▸ Work to be completed:
Everything from the line with "The height and" to the line with "an image in" in the listing below, both lines included, needs to be copied exactly, apart from the pictures.

== Given data ==

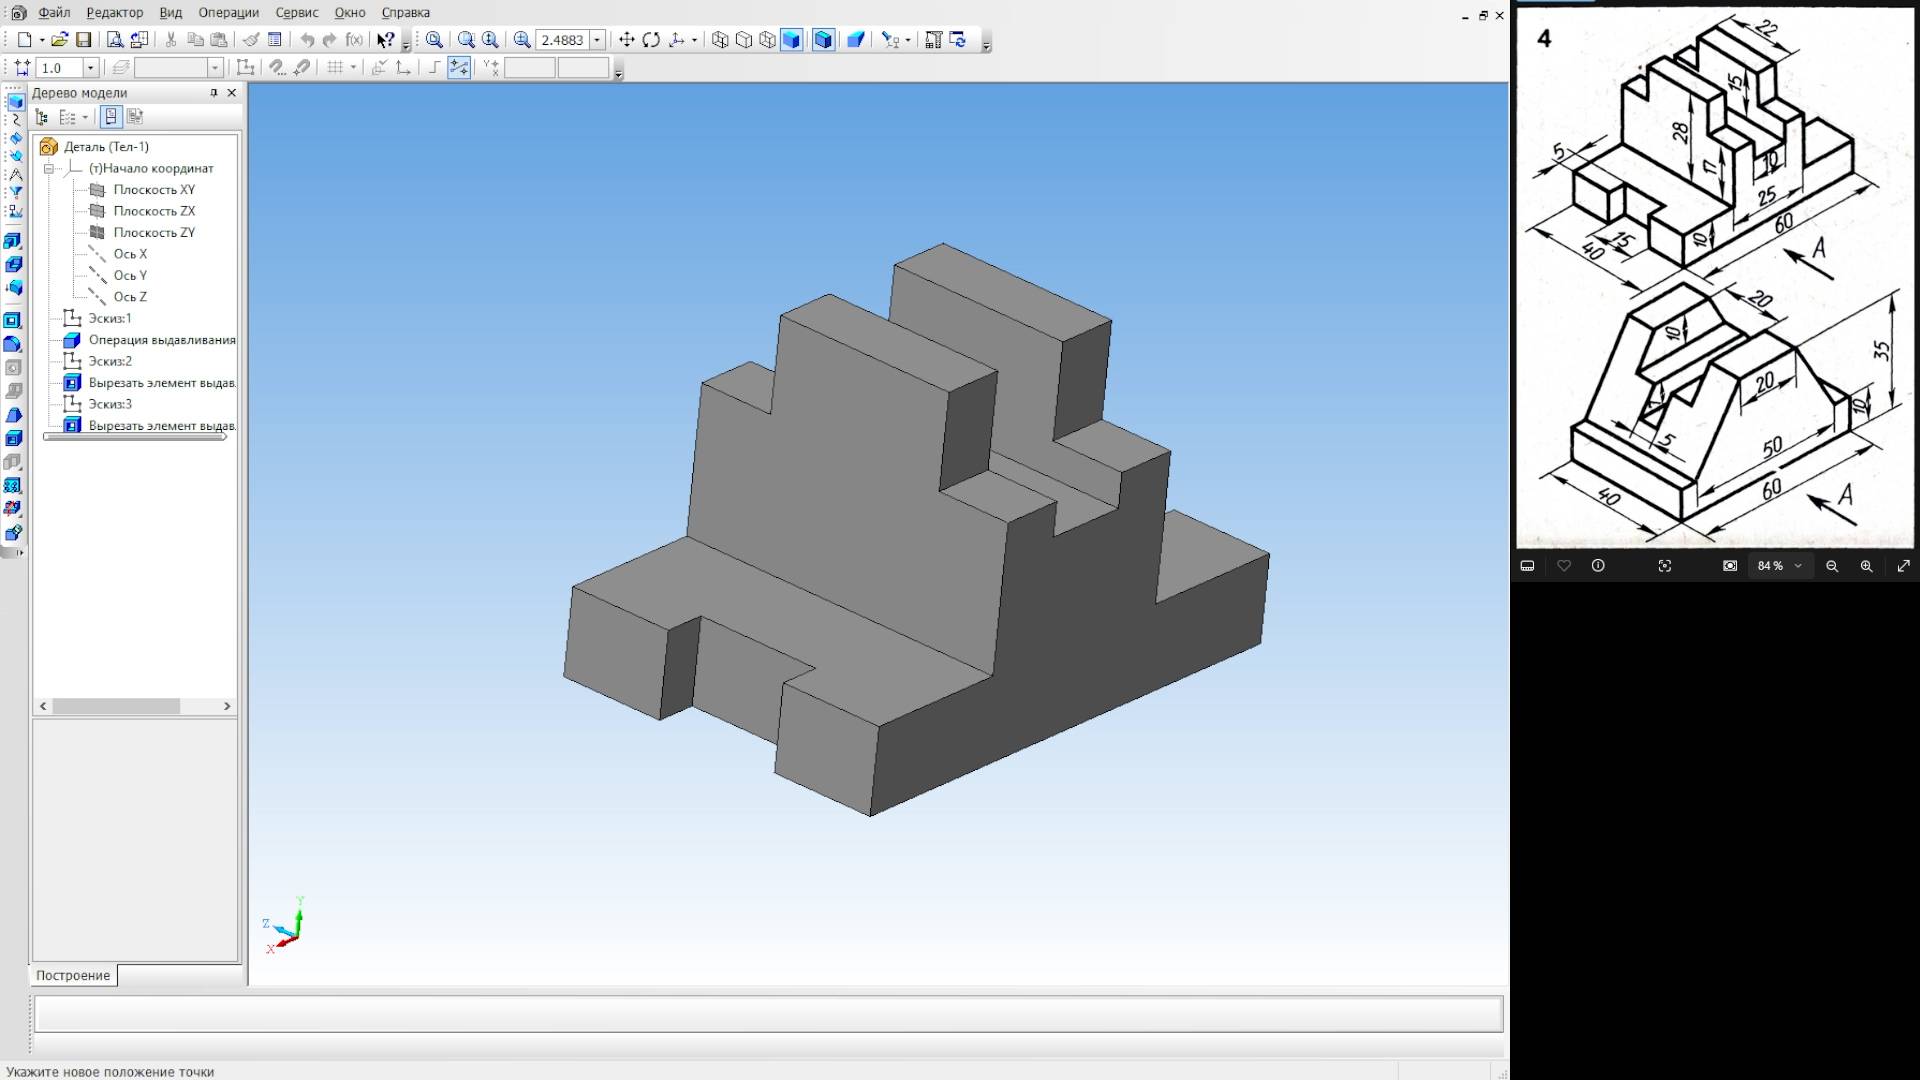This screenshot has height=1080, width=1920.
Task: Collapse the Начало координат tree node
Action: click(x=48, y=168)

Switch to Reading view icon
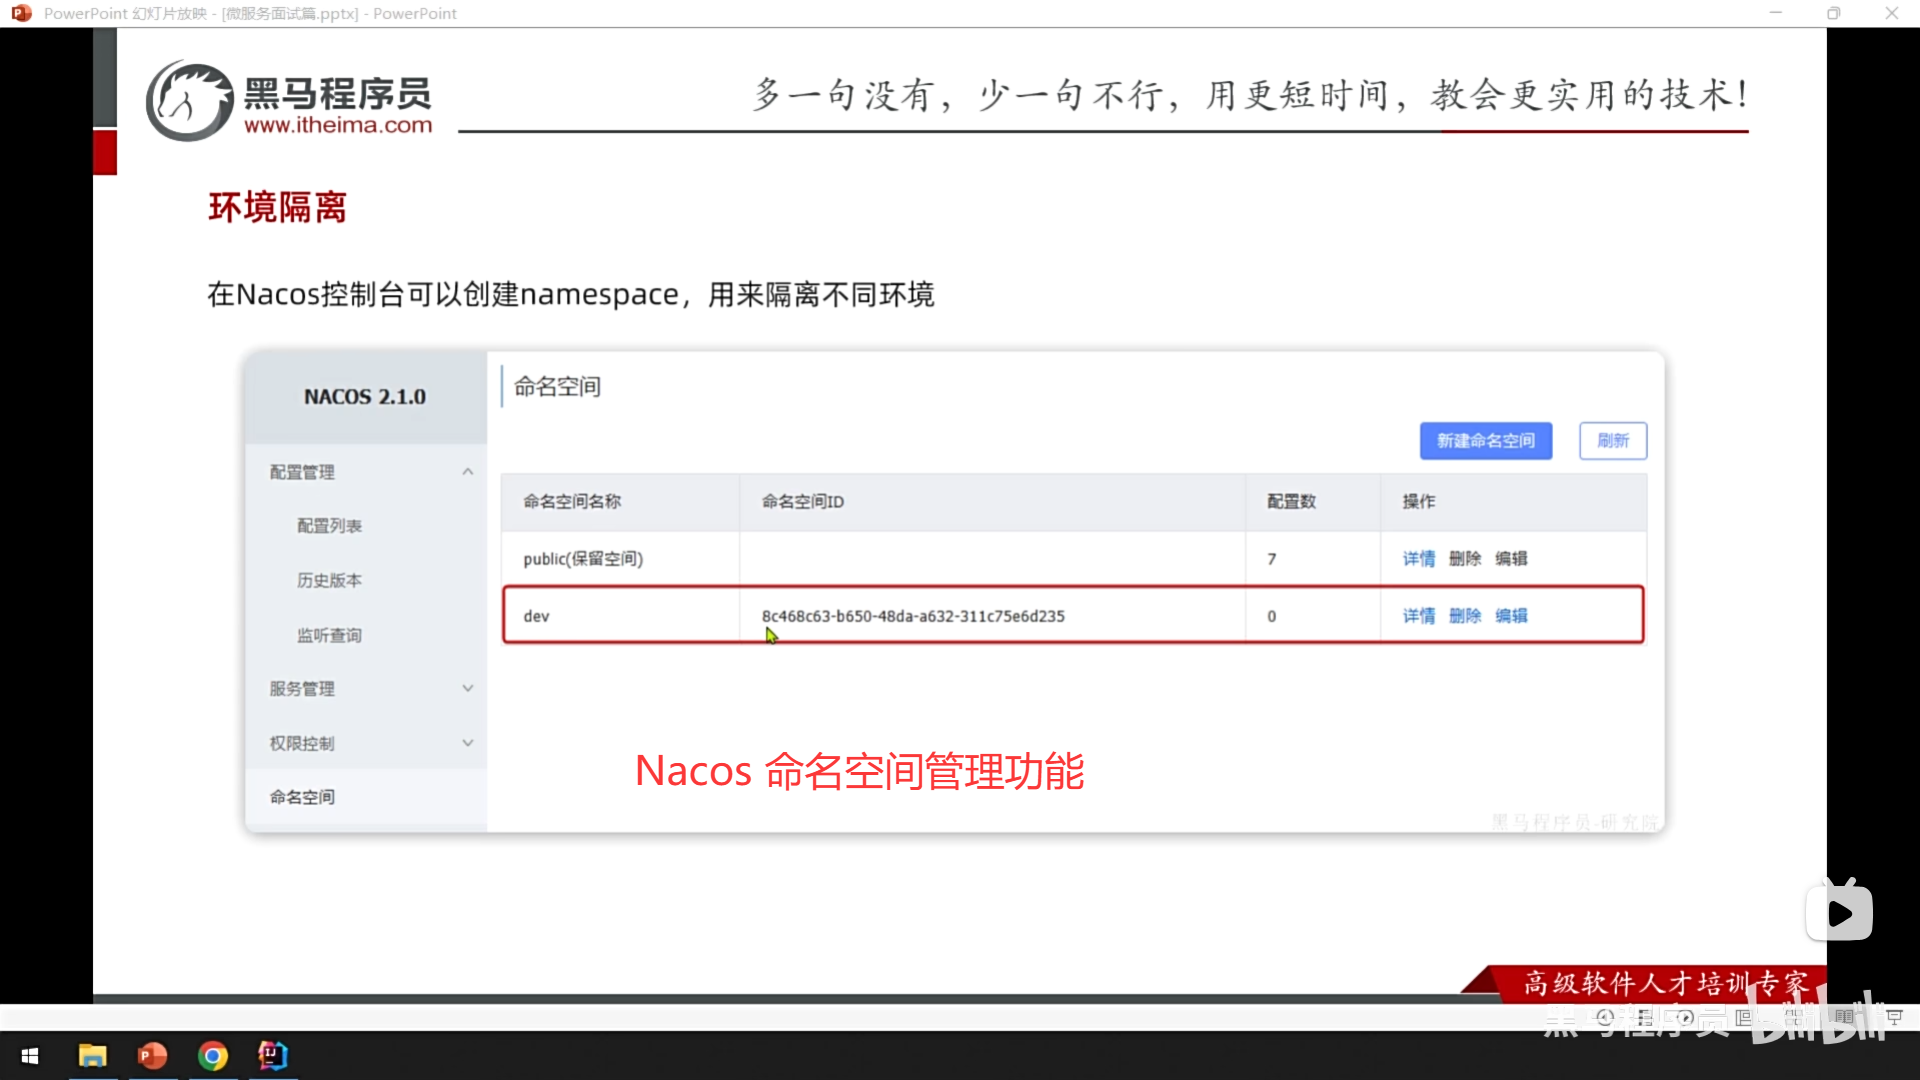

===
== Given data ==

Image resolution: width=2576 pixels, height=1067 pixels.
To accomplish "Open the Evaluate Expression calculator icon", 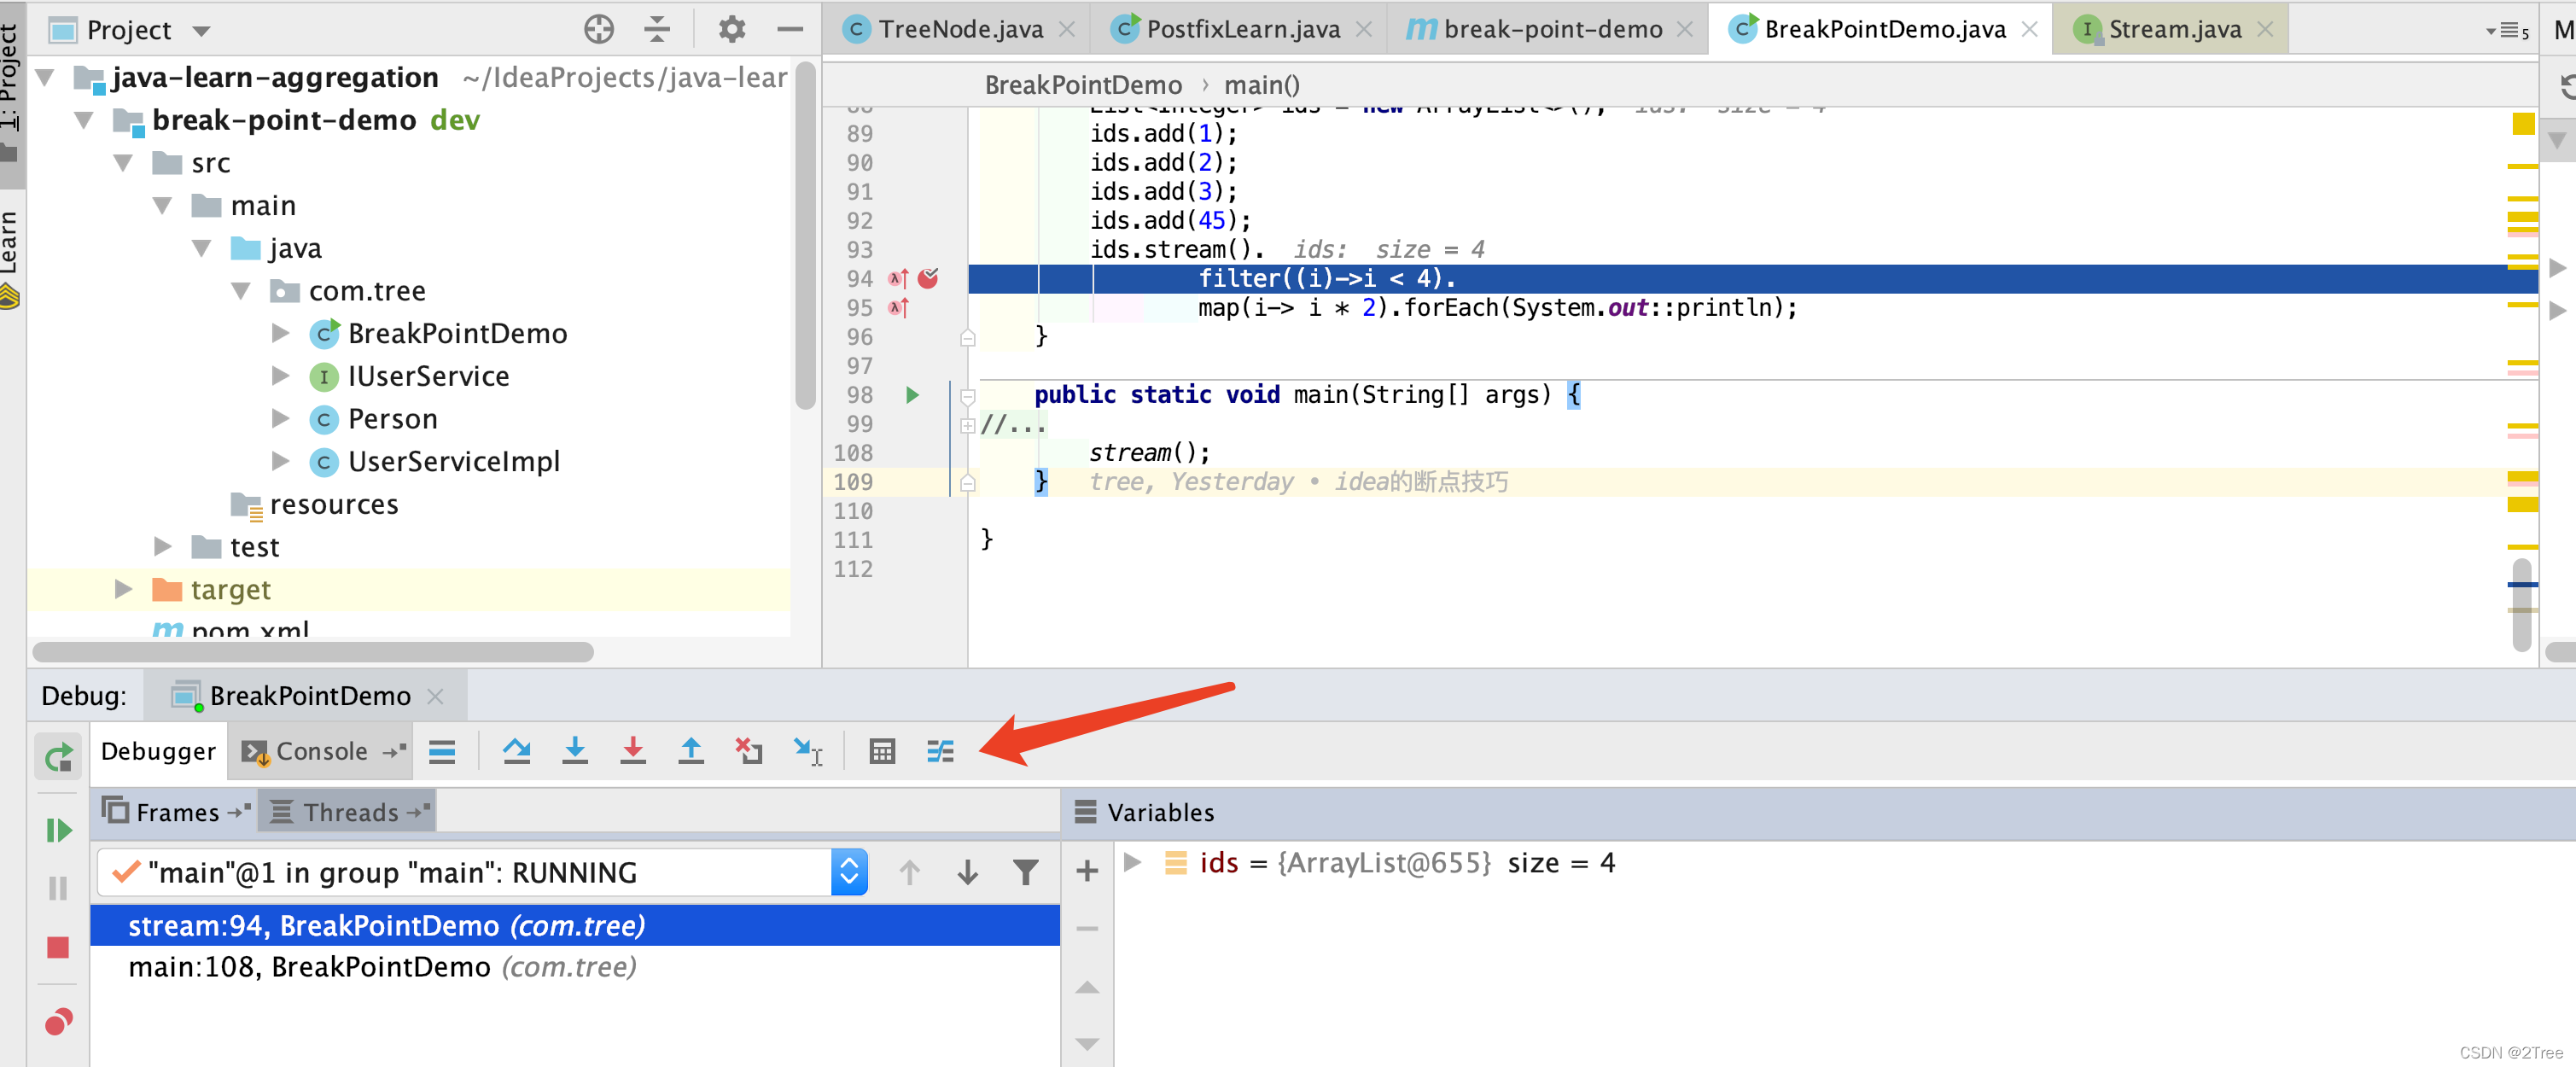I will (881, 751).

===
== Given data ==

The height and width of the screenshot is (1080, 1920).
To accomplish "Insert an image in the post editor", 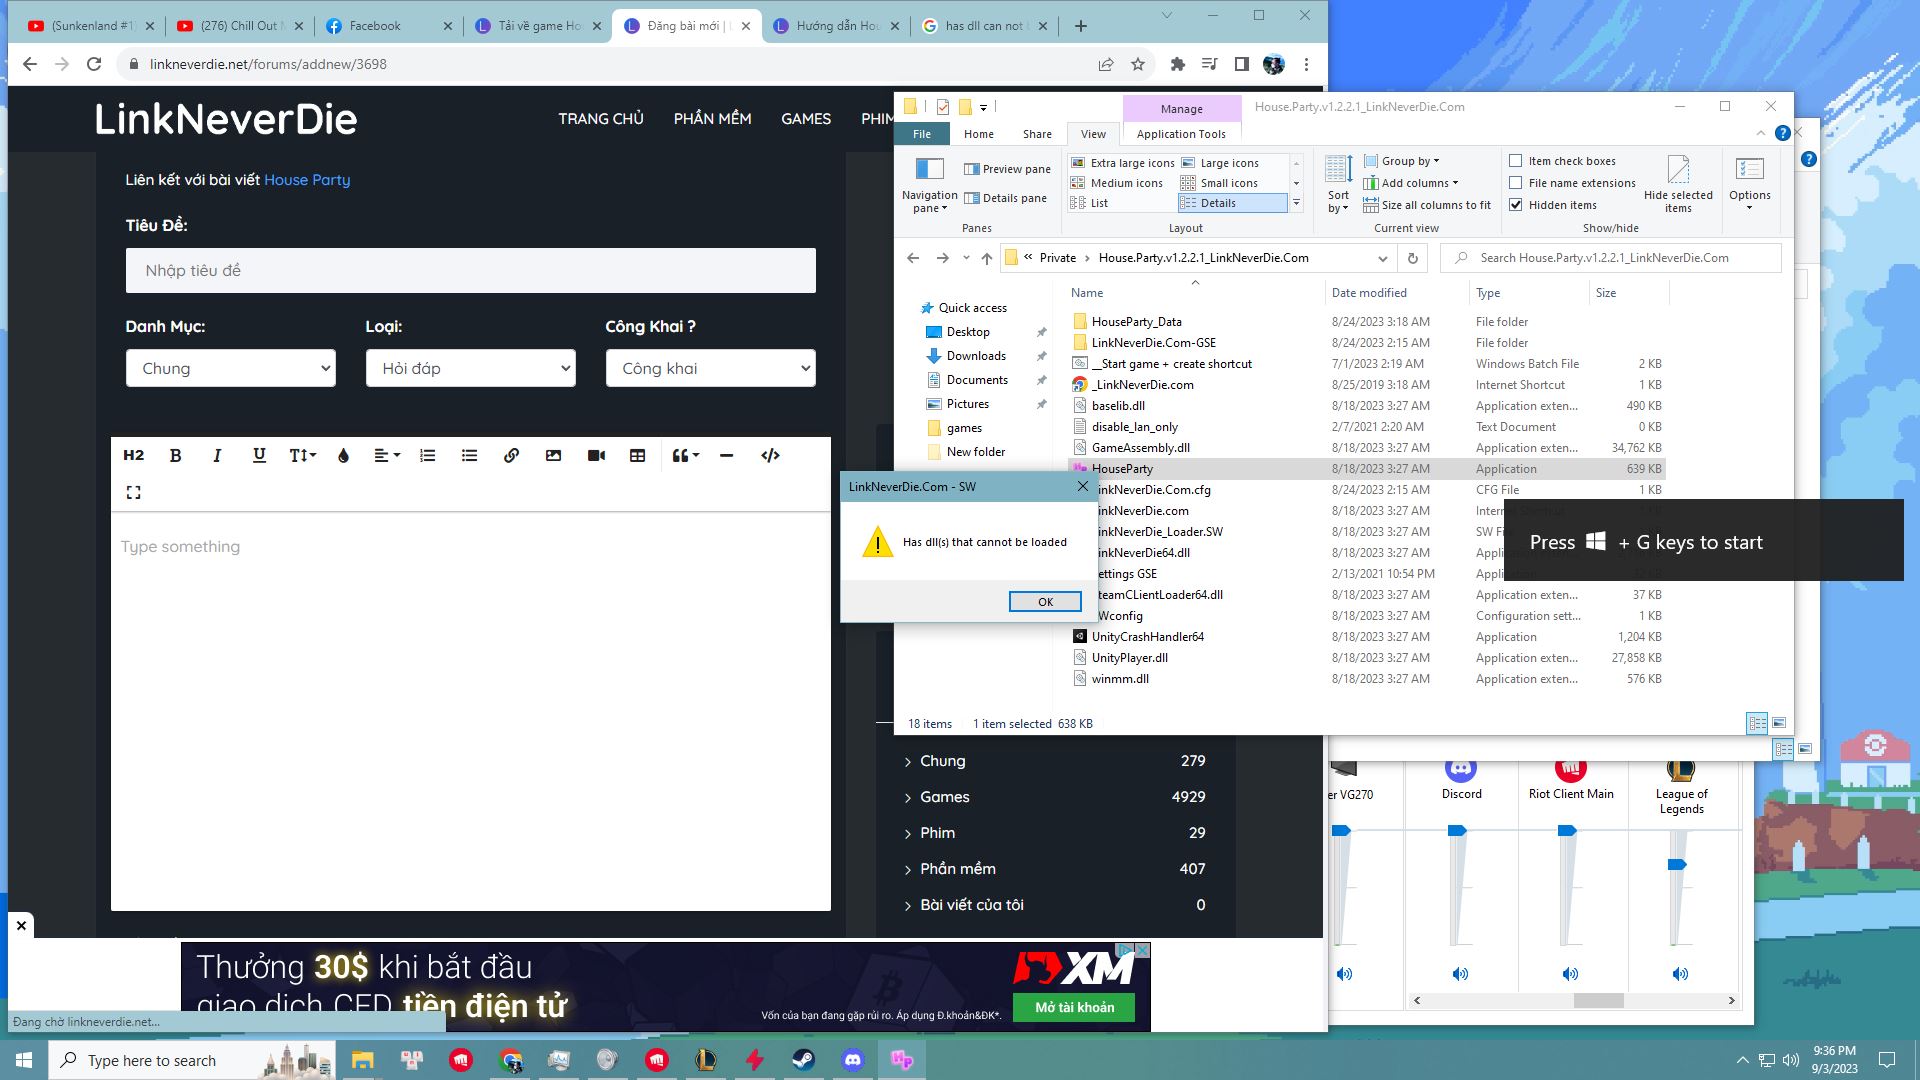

===

▸ Written reply:
The height and width of the screenshot is (1080, 1920).
To accomplish "Insert an image in the post editor", 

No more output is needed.